O Brasil consegue colocar quase a totalidade das crianças na escola no primeiro ano de escolarização. Mas não consegue criar as condições para permanência. É evidente que essa questão não está associada apenas ao desenho pedagógico da escola. Há questões sociais graves em nosso país, e por falta de uma rede de proteção robusta para crianças e jovens, que as protejam dos vários fatores sociais de risco que as ameaçam diariamente num cenário de extrema desigualdade de acesso à oportunidades, a permanência na escola é um desafio que deve mobilizar vários setores do poder público, e não é, portanto, somente da escola. Mas daí afirmar que está tudo bem com o nosso conceito de ensino e aprendizagem e jogar tudo para a conta dos fatores externos, é demais. A cultura da reprovação, símbolo maior do esforço de jogar para os alunos a responsabilidade por aprender, contribui para que o estudante não permaneça na escola.
Quero falar mais sobre a reprovação trazendo a percepção de Sérgio Costa Ribeiro. Num artigo bastante citado, de 1991, intitulado A pedagogia da repetência, esse pesquisador afirma o seguinte: "Parece que a prática da repetência está contida na pedagogia do sistema como um todo. É como se fizesse parte integral da pedagogia, aceita por todos os agentes do processo de forma natural. A persistência desta prática e da proporção desta taxa nos induz a pensar numa verdadeira metodologia pedagógica que subsiste no sistema, apesar de todos os esforços no sentido de universalizar a educação básica no Brasil."

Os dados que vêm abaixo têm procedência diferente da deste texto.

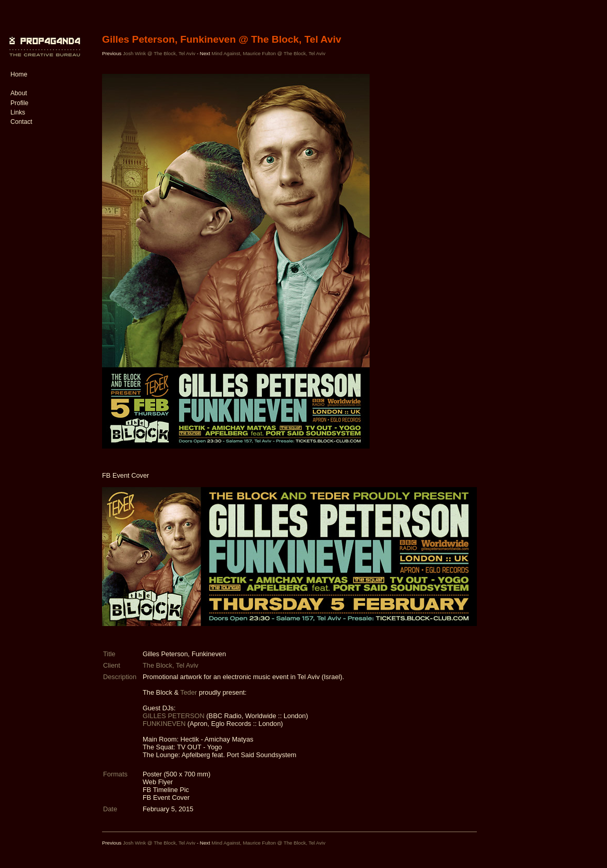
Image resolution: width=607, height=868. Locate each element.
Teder (188, 692)
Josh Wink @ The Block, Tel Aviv (159, 53)
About (19, 93)
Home (19, 74)
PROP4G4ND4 (43, 39)
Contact (21, 122)
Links (18, 112)
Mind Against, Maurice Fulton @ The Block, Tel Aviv (268, 53)
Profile (19, 103)
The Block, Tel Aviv (170, 665)
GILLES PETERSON (173, 716)
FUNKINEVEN (164, 723)
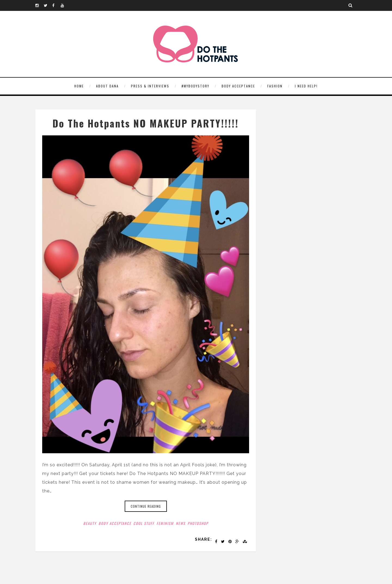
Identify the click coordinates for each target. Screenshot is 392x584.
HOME (79, 86)
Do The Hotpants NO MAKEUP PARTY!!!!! (146, 123)
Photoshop (198, 523)
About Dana (107, 86)
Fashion (275, 86)
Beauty (90, 523)
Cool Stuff (144, 523)
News (180, 523)
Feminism (165, 523)
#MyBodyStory (195, 86)
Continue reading (146, 506)
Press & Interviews (150, 86)
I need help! (306, 86)
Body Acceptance (238, 86)
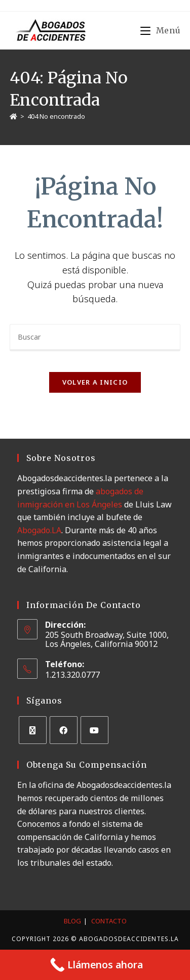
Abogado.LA (39, 530)
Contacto (109, 921)
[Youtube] (94, 730)
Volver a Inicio (95, 382)
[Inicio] (13, 116)
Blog (72, 921)
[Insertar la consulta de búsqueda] (95, 338)
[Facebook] (63, 730)
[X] (32, 730)
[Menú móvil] (160, 30)
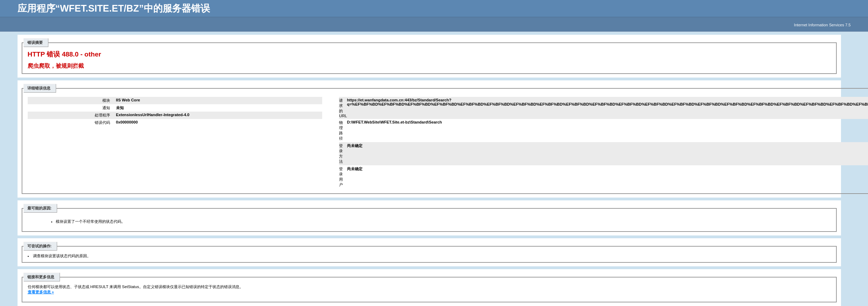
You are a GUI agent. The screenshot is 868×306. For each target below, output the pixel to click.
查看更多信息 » (41, 292)
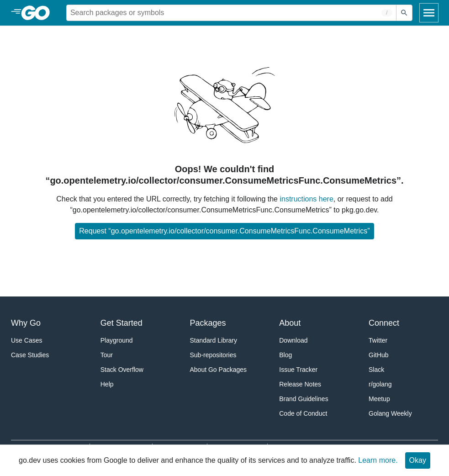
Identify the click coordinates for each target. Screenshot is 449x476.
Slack (376, 370)
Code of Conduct (303, 413)
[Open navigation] (429, 13)
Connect (384, 323)
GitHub (379, 355)
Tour (106, 355)
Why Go (26, 323)
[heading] (38, 13)
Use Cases (26, 340)
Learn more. (378, 460)
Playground (116, 340)
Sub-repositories (213, 355)
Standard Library (214, 340)
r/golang (380, 384)
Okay (417, 460)
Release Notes (300, 384)
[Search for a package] (231, 13)
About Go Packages (218, 370)
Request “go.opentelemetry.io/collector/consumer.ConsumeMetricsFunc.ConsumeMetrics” (224, 231)
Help (107, 384)
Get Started (121, 323)
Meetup (379, 399)
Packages (208, 323)
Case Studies (30, 355)
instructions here (306, 199)
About (290, 323)
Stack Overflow (122, 370)
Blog (285, 355)
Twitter (378, 340)
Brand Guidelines (303, 399)
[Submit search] (404, 13)
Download (293, 340)
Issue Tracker (298, 370)
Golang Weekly (390, 413)
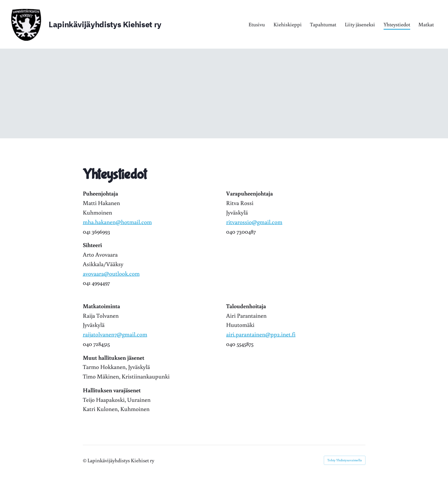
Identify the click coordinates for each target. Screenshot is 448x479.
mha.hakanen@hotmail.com (117, 222)
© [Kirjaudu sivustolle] (85, 460)
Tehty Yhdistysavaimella (344, 460)
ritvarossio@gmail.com (254, 222)
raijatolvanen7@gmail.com (115, 334)
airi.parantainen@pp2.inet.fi (261, 334)
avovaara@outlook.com (111, 273)
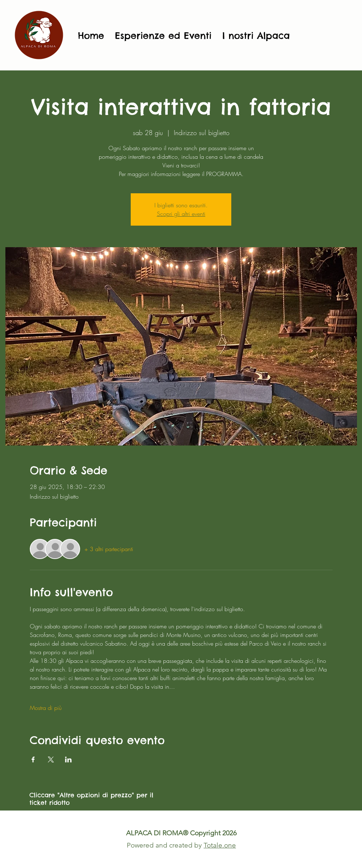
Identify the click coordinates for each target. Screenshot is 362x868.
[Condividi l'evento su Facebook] (33, 760)
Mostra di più (46, 708)
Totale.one (220, 845)
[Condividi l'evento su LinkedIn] (68, 760)
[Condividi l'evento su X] (51, 760)
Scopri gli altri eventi (181, 214)
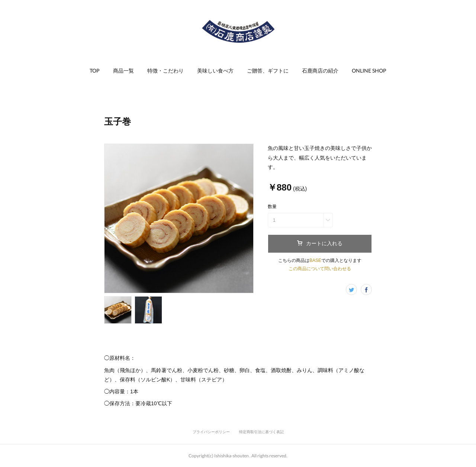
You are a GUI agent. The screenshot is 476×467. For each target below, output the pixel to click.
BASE (315, 260)
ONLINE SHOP (369, 70)
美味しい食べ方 (215, 70)
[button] (94, 71)
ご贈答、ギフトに (268, 70)
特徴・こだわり (165, 70)
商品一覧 (123, 70)
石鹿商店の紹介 (320, 70)
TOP (94, 70)
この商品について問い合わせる (320, 269)
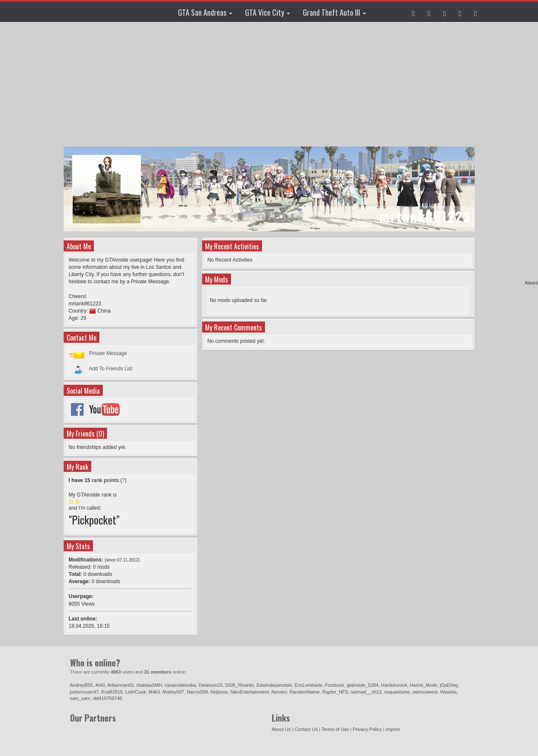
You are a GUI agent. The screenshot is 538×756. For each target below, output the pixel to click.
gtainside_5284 (362, 685)
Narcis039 (197, 692)
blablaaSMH (149, 685)
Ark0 (100, 685)
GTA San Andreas (205, 12)
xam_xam (80, 698)
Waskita (448, 692)
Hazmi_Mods (423, 685)
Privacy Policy (367, 729)
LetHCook (135, 692)
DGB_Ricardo (239, 685)
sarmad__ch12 (366, 692)
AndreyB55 (82, 685)
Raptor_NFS (335, 692)
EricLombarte (308, 685)
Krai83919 (112, 692)
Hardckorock (394, 685)
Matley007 (173, 692)
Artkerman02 (121, 685)
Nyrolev (279, 692)
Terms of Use (335, 729)
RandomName (304, 692)
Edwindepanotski (274, 685)
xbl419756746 (107, 698)
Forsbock (334, 685)
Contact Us (306, 729)
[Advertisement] (270, 85)
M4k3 (154, 692)
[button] (414, 11)
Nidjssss (219, 692)
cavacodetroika (180, 685)
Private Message (108, 353)
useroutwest (425, 692)
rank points (105, 480)
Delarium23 (211, 685)
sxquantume (397, 692)
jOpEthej (448, 685)
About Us (281, 729)
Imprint (393, 729)
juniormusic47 (85, 692)
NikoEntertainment (249, 692)
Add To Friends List (110, 368)
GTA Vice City (268, 12)
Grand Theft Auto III (334, 12)
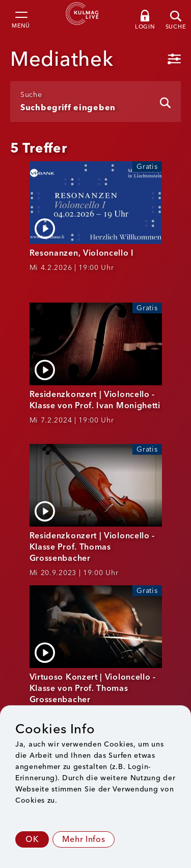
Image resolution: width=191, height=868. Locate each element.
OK (32, 839)
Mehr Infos (84, 839)
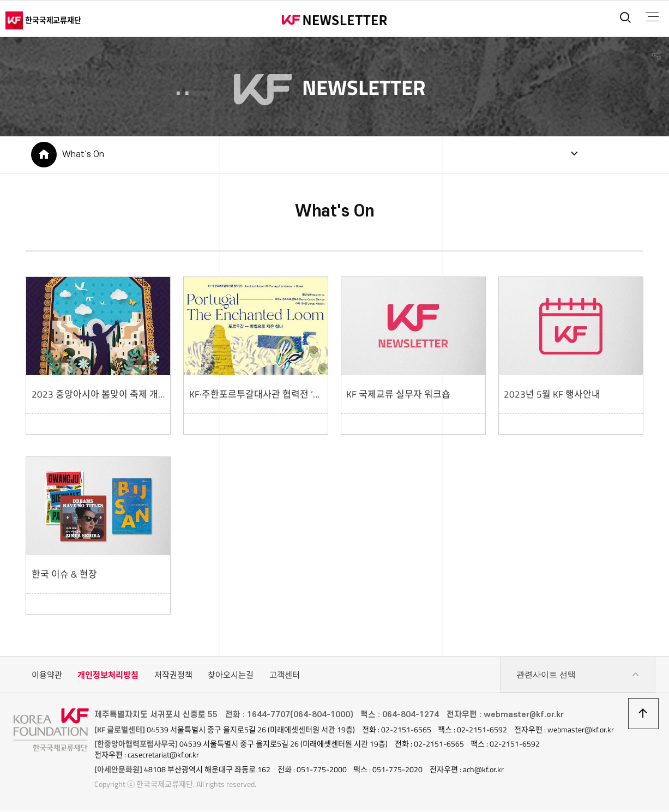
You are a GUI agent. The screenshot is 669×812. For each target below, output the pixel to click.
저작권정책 (173, 676)
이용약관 (47, 676)
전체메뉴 (650, 17)
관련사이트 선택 (578, 676)
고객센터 (285, 676)
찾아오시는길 (231, 676)
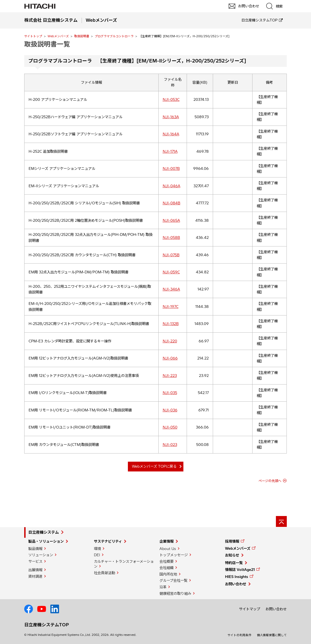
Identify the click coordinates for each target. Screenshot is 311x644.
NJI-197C (171, 307)
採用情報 (232, 541)
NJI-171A (170, 151)
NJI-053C (171, 99)
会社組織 (167, 568)
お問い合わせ (236, 584)
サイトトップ (33, 36)
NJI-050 (170, 427)
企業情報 (167, 541)
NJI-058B (171, 237)
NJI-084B (171, 203)
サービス (35, 561)
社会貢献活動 (104, 573)
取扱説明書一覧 (47, 44)
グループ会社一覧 (173, 580)
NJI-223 (170, 376)
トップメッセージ (174, 555)
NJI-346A (171, 289)
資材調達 (35, 576)
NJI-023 (170, 445)
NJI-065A (171, 220)
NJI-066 (170, 358)
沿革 (163, 587)
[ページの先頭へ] (281, 521)
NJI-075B (171, 255)
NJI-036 (170, 410)
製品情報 (35, 549)
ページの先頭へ (270, 481)
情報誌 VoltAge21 (240, 570)
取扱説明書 (82, 36)
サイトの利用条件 (239, 635)
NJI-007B (171, 168)
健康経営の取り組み (175, 593)
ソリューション (41, 555)
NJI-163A (171, 117)
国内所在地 (168, 574)
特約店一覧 (234, 563)
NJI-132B (171, 324)
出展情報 (35, 570)
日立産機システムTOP (259, 20)
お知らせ (232, 555)
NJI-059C (171, 272)
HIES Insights (236, 577)
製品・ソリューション (46, 541)
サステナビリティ (108, 541)
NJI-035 (170, 393)
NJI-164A (171, 134)
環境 (97, 549)
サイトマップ (250, 609)
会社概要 (167, 561)
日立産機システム (44, 532)
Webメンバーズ (58, 36)
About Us (168, 549)
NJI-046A (171, 186)
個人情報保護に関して (272, 635)
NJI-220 (170, 341)
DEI (97, 555)
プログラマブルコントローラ (114, 36)
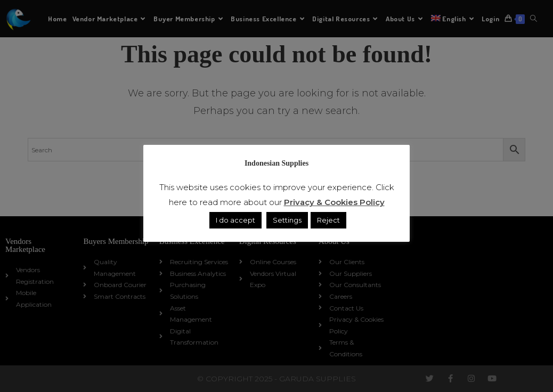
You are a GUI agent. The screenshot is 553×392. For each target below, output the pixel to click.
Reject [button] (328, 220)
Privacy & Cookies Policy (334, 202)
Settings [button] (287, 220)
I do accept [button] (235, 220)
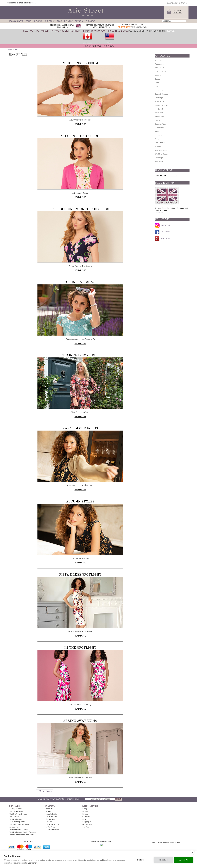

Uma educação emancipadora e que tem em sua base a garantia de direitos, não pode ter a possibilidade da reprovação como fio condutor do processo educativo. Ao contrário, o prazer em desenvolver conhecimentos significativos é que deve fazer parte do imaginário de educadores e estudantes no cotidiano escolar. Os sistemas de ensino e as escolas precisam estar orientadas para garantir aos estudantes o direito de aprender. A reprovação, ao contrário do que temos hoje, não pode ser utilizado como recurso didático para mobilizar crianças e jovens a estudarem mais. Um outro Projeto Político Pedagógico é possível, pautado numa visão mais inclusiva de educação.
Não quero passar a ideia de culpabilização das escolas e retirada das responsabilidades dos estudantes. Não é tão simples assim. O protagonismo estudantil é uma bandeira que prezo muito. Mas não podemos cair na tentação de, em nome desse protagonismo, criar um regime escolar baseado nas exceções, onde quem conseguiu por conta própria superar todos esses desafios é a prova de que não há problemas com o processo educativo, e sim com os estudantes. A escola é responsável sim em estabelecer um clima de ensino e aprendizagem inclusivo, que consiga dar conta em assistir necessidades educativas específicas dos alunos que não conseguem aprender somente com o que é apresentado de forma massiva para todos por meio das aulas. Outras possibilidades educativas precisam ser pensadas para não deixarmos nenhum estudante desprovido do seu direito de aprender.